A faithful, complete copy of the entries is the sole expected answer.

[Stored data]

*** Begin section ***

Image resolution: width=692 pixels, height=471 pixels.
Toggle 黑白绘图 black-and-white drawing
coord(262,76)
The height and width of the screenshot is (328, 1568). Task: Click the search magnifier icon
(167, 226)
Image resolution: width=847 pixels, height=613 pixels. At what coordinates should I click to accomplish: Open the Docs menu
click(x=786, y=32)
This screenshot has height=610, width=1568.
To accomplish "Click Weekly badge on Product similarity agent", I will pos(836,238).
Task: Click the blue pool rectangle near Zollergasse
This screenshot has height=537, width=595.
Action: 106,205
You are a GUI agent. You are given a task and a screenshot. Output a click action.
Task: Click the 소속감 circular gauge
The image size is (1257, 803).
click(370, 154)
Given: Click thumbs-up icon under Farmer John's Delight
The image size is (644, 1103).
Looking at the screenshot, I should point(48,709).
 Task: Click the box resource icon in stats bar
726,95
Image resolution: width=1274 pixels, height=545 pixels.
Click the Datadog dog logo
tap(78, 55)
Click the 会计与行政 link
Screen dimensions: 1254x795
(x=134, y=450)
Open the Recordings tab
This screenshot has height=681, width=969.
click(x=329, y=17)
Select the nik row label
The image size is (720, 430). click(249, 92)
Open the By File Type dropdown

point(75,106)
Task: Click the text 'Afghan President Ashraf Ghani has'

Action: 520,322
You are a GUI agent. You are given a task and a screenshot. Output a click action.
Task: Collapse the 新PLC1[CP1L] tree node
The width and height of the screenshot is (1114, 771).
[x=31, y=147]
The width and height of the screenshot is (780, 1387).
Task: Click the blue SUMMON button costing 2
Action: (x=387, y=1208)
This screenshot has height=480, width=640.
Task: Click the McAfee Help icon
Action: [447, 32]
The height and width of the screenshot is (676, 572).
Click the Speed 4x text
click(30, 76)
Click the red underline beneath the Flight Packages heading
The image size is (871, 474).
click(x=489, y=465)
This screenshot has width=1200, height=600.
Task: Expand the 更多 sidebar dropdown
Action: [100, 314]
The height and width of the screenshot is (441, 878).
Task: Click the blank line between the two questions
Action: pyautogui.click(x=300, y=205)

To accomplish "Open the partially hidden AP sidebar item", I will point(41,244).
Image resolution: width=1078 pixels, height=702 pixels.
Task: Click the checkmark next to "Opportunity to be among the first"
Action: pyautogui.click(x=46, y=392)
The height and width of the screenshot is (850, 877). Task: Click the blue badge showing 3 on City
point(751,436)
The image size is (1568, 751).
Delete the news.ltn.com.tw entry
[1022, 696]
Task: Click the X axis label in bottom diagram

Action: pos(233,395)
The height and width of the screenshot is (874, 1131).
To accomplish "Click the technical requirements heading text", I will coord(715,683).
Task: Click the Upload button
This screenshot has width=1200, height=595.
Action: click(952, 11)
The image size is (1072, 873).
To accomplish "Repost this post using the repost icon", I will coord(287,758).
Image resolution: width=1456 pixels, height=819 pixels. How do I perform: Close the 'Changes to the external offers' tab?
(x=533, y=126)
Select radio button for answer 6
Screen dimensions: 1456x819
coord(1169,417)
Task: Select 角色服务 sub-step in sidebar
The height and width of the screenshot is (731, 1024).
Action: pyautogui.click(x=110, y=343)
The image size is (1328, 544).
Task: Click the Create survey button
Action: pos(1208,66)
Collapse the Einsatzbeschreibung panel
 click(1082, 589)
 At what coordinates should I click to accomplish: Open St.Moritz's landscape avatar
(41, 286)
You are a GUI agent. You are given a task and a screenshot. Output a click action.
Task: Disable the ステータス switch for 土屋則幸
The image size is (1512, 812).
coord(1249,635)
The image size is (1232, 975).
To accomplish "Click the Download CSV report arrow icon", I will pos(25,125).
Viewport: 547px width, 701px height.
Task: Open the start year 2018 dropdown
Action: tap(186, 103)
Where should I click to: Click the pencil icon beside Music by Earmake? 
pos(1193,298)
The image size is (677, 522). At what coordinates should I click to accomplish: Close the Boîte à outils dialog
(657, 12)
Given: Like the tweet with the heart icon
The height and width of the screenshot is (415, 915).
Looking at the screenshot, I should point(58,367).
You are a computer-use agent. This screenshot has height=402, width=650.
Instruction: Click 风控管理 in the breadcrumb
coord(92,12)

*** End section ***

__Written solution__.
Image resolution: width=692 pixels, height=471 pixels.
Toggle 黑白绘图 black-and-white drawing
coord(262,76)
The height and width of the screenshot is (328, 1568). Task: Click the search magnifier icon
(167, 226)
Image resolution: width=847 pixels, height=613 pixels. At what coordinates should I click to accomplish: Open the Docs menu
click(x=786, y=32)
This screenshot has height=610, width=1568.
To accomplish "Click Weekly badge on Product similarity agent", I will pos(836,238).
Task: Click the blue pool rectangle near Zollergasse
This screenshot has height=537, width=595.
Action: 106,205
You are a GUI agent. You are given a task and a screenshot. Output a click action.
Task: Click the 소속감 circular gauge
The image size is (1257, 803).
click(370, 154)
Given: Click thumbs-up icon under Farmer John's Delight
The image size is (644, 1103).
Looking at the screenshot, I should point(48,709).
 Task: Click the box resource icon in stats bar
726,95
Image resolution: width=1274 pixels, height=545 pixels.
Click the Datadog dog logo
tap(78, 55)
Click the 会计与行政 link
Screen dimensions: 1254x795
(x=134, y=450)
Open the Recordings tab
This screenshot has height=681, width=969.
click(x=329, y=17)
Select the nik row label
The image size is (720, 430). click(249, 92)
Open the By File Type dropdown

point(75,106)
Task: Click the text 'Afghan President Ashraf Ghani has'

Action: 520,322
You are a GUI agent. You are given a task and a screenshot. Output a click action.
Task: Collapse the 新PLC1[CP1L] tree node
The width and height of the screenshot is (1114, 771).
[x=31, y=147]
The width and height of the screenshot is (780, 1387).
Task: Click the blue SUMMON button costing 2
Action: (x=387, y=1208)
This screenshot has height=480, width=640.
Task: Click the McAfee Help icon
Action: [447, 32]
The height and width of the screenshot is (676, 572).
Click the Speed 4x text
click(30, 76)
Click the red underline beneath the Flight Packages heading
The image size is (871, 474).
click(x=489, y=465)
This screenshot has width=1200, height=600.
Task: Expand the 更多 sidebar dropdown
Action: [100, 314]
The height and width of the screenshot is (441, 878).
Task: Click the blank line between the two questions
Action: pyautogui.click(x=300, y=205)

To accomplish "Open the partially hidden AP sidebar item", I will point(41,244).
Image resolution: width=1078 pixels, height=702 pixels.
Task: Click the checkmark next to "Opportunity to be among the first"
Action: pyautogui.click(x=46, y=392)
The height and width of the screenshot is (850, 877). Task: Click the blue badge showing 3 on City
point(751,436)
The image size is (1568, 751).
Delete the news.ltn.com.tw entry
[1022, 696]
Task: Click the X axis label in bottom diagram

Action: pos(233,395)
The height and width of the screenshot is (874, 1131).
To accomplish "Click the technical requirements heading text", I will coord(715,683).
Task: Click the Upload button
This screenshot has width=1200, height=595.
Action: click(952, 11)
The image size is (1072, 873).
To accomplish "Repost this post using the repost icon", I will coord(287,758).
Image resolution: width=1456 pixels, height=819 pixels. How do I perform: Close the 'Changes to the external offers' tab?
(x=533, y=126)
Select radio button for answer 6
Screen dimensions: 1456x819
coord(1169,417)
Task: Select 角色服务 sub-step in sidebar
The height and width of the screenshot is (731, 1024).
Action: pyautogui.click(x=110, y=343)
The image size is (1328, 544).
Task: Click the Create survey button
Action: pos(1208,66)
Collapse the Einsatzbeschreibung panel
 click(1082, 589)
 At what coordinates should I click to accomplish: Open St.Moritz's landscape avatar
(41, 286)
You are a GUI agent. You are given a task and a screenshot. Output a click action.
Task: Disable the ステータス switch for 土屋則幸
The image size is (1512, 812).
coord(1249,635)
The image size is (1232, 975).
To accomplish "Click the Download CSV report arrow icon", I will pos(25,125).
Viewport: 547px width, 701px height.
Task: Open the start year 2018 dropdown
Action: tap(186, 103)
Where should I click to: Click the pencil icon beside Music by Earmake? 
pos(1193,298)
The image size is (677, 522). At what coordinates should I click to accomplish: Close the Boîte à outils dialog
(657, 12)
Given: Like the tweet with the heart icon
The height and width of the screenshot is (415, 915).
Looking at the screenshot, I should point(58,367).
You are a computer-use agent. This screenshot has height=402, width=650.
Instruction: Click 风控管理 in the breadcrumb
coord(92,12)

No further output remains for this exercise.